Video and more pictures after the break!
I’m using an iPhone with Facetime to provide the onboard video feed from the robot. I run the terminal alongside Facetime to provide motor commands over the Wixel wireless link.
As you can see, the Magician chassis is having serious problems on my carpet. I’m running four fresh AA batteries using the provided battery holder. It works fine on my smooth table but barely moves on the carpet and the bumpy linoleum in my kitchen. The chassis has limited power from the motors, one of the wheels fits on it’s axel poorly, and the bearing castor feels like it’s got sand in it, *BUT* I still feel I got my fourteen dollars worth. As a proof of concept (e.g. fun) this has been great. Some upgrades I’m considering are lower geared motors and an improved castor from Pololu.
The motors are currently controlled by a serial connection to the Arduino routed over the Pololu Wixel wireless dongle. The Wixels are fantastic little devices that provide a wireless connection equivalent to the USB cable that usually tethers my projects to my laptop. In addition to the motor controls, I can also program the Arduino with sketches remotely, which is super liberating.
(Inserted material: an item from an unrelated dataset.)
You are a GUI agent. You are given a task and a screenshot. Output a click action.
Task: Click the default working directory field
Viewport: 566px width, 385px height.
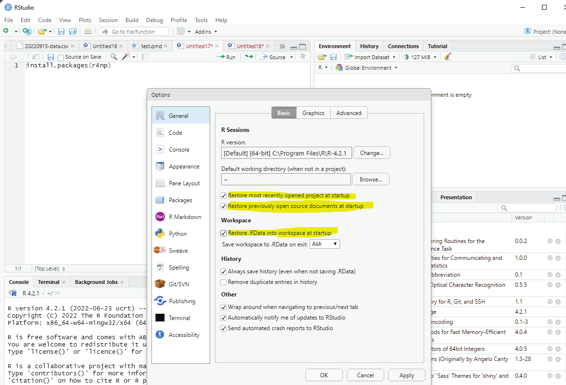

I will definitely use this in the future, even just for development.
The Wixels have many more capabilities and could probably handle all of the processing requirements of this project directly without the Arduino by using a custom program, but the wiring is so much simpler this way. I was also very happy to see that I could just double-stack the Wixel and Motor shields with a couple of extra pin blocks I had lying around. Xbee would also have worked here, but the Pololu devices are much cheaper and I didn’t need all of the extra mesh networking capabilities or range of the Xbee.
I built an iPhone holder out of matte board and double-sided foam taped it to the robot chassis. It’s hard to see but I added some horizontal braces that are glued in to help keep the V-shape and provide a surface for the double-sided foam tape holding it in place. I even made cutouts for a rubber band to hold the phone in place but forgot to find some rubber bands, string will work in the meantime. In testing I’ve noticed that the camera needs to be pointed up a bit more, but a servo-based tilt mount would be more awesome I think.
Other future improvements include the chassis upgrades mentioned above and adding a more pretty control interface so that I can send people a program to control my robot from their computer and they can call my phone with Facetime so that we can have remote meetings! I also ordered up some distance sensors that I’m going to use to detect impending table edges. My officemate already asked me “Tabletop telepresence robot huh, can it dump itself off the table autonomously?” In a future dream revision I’d like to have more of the control take place from the phone directly so I won’t need the Wixel connection to the motor controllers. I think some sort of iPod touch or Android phone-based solution would work really well (but $$$).
UPDATE: Cool company (Romotive) doing this stuff. I like their idea of using the audio jack but don’t like the idea of losing access to the built in speakers to use them for motor control. I wonder what is their solution.